• _Instructions for the task_
Count lines holding the string "total" in the data that follows. Reply with one number only.

• _Task data_
--------

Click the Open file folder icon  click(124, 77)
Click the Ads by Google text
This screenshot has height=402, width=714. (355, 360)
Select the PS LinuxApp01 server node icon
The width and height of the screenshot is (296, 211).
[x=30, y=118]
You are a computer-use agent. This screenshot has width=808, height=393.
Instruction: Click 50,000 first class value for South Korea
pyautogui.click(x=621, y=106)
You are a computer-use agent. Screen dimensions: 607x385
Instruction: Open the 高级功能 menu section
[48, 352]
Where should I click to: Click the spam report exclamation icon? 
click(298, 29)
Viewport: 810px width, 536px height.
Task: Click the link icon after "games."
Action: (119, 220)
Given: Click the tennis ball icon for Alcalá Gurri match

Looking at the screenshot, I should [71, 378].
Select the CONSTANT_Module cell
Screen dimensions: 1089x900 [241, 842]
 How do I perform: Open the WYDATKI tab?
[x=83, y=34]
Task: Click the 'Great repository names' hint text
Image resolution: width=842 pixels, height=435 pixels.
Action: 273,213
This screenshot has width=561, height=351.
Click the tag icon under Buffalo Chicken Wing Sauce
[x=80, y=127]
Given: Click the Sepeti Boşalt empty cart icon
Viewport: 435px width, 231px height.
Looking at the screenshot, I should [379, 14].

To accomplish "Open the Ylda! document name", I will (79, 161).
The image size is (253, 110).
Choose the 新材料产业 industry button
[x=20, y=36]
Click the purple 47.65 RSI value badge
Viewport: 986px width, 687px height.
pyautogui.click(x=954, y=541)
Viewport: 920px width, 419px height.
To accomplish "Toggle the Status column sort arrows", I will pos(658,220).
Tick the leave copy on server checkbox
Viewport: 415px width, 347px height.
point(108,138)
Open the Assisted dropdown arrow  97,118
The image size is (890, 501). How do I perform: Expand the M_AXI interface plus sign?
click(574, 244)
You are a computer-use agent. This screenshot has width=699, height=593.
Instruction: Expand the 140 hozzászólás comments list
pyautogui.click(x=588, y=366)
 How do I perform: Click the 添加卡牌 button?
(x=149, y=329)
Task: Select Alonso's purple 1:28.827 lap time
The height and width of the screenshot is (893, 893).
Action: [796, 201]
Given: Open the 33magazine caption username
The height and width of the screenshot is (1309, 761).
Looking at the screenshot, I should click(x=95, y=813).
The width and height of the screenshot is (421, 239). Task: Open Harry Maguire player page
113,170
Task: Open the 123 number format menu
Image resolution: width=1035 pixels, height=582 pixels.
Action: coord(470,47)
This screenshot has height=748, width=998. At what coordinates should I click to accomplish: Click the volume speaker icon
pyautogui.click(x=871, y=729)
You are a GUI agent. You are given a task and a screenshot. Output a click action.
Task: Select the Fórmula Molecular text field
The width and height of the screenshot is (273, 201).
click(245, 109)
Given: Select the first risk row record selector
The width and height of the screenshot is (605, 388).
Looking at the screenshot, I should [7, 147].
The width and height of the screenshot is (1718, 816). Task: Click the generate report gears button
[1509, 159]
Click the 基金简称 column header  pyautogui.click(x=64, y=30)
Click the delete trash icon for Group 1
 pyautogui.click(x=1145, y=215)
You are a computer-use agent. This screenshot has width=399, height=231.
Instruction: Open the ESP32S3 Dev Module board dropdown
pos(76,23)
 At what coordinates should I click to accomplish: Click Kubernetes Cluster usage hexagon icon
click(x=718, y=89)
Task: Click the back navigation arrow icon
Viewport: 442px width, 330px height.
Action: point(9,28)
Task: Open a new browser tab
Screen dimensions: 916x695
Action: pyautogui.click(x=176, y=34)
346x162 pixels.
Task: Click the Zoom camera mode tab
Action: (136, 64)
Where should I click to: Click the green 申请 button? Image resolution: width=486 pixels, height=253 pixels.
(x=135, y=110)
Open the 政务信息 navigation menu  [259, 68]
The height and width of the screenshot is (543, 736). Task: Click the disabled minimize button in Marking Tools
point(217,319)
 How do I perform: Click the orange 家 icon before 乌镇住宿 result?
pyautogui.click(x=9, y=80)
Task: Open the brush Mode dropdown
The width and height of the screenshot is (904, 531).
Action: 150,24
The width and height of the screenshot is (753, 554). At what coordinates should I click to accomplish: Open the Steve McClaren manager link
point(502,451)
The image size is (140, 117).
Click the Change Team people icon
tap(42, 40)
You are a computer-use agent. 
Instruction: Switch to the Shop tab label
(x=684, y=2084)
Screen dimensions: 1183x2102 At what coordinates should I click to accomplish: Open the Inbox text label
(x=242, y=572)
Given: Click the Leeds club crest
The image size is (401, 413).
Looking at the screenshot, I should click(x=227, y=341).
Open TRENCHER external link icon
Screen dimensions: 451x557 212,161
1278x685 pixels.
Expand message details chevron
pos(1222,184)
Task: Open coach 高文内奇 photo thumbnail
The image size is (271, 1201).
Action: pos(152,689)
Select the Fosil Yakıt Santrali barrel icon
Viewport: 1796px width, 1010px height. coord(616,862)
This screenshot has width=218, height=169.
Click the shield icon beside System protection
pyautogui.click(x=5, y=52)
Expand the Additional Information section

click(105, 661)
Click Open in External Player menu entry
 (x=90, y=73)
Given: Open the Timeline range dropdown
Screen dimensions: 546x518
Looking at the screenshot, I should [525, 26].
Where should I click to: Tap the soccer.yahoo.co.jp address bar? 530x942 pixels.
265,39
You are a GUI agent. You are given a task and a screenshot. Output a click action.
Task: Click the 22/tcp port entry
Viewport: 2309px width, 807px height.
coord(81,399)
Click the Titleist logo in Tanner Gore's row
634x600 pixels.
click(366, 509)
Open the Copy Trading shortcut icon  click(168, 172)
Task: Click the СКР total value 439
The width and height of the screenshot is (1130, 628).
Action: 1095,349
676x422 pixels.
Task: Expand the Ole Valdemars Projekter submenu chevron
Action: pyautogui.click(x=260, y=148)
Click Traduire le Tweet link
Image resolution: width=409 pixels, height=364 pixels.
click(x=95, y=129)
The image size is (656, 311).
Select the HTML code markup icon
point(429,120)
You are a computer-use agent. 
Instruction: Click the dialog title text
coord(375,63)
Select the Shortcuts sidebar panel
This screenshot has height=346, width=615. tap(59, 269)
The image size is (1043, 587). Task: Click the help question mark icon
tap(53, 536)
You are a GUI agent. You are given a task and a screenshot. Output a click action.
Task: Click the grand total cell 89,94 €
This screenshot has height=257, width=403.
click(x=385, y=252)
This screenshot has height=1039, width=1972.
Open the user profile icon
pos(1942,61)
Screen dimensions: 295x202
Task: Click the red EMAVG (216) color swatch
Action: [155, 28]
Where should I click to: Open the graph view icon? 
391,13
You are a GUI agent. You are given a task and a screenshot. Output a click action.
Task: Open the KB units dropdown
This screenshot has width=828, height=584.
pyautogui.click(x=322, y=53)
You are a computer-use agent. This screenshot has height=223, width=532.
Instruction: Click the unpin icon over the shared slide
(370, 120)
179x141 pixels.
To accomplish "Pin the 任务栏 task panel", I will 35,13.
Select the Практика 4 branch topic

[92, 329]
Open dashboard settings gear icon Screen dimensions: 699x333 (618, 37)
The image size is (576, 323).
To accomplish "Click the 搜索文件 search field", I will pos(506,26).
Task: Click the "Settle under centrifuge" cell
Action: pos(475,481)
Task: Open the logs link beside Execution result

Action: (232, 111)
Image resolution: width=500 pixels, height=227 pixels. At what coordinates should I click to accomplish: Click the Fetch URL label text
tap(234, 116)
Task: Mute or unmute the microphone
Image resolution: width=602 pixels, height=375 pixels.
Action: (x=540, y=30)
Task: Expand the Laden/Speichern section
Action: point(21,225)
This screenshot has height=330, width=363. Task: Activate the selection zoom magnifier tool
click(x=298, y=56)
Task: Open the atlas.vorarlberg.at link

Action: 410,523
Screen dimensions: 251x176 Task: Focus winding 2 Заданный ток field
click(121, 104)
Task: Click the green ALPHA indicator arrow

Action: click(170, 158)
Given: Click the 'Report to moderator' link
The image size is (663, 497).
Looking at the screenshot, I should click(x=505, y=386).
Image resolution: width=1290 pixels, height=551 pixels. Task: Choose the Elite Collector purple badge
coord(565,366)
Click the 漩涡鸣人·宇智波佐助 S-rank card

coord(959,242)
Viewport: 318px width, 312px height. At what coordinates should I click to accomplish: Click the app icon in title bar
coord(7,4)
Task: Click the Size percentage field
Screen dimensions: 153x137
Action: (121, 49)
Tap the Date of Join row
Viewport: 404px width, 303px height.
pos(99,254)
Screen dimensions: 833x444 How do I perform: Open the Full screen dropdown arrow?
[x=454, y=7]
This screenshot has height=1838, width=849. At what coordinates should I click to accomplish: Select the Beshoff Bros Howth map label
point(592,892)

--------

• _Finished exercise_
2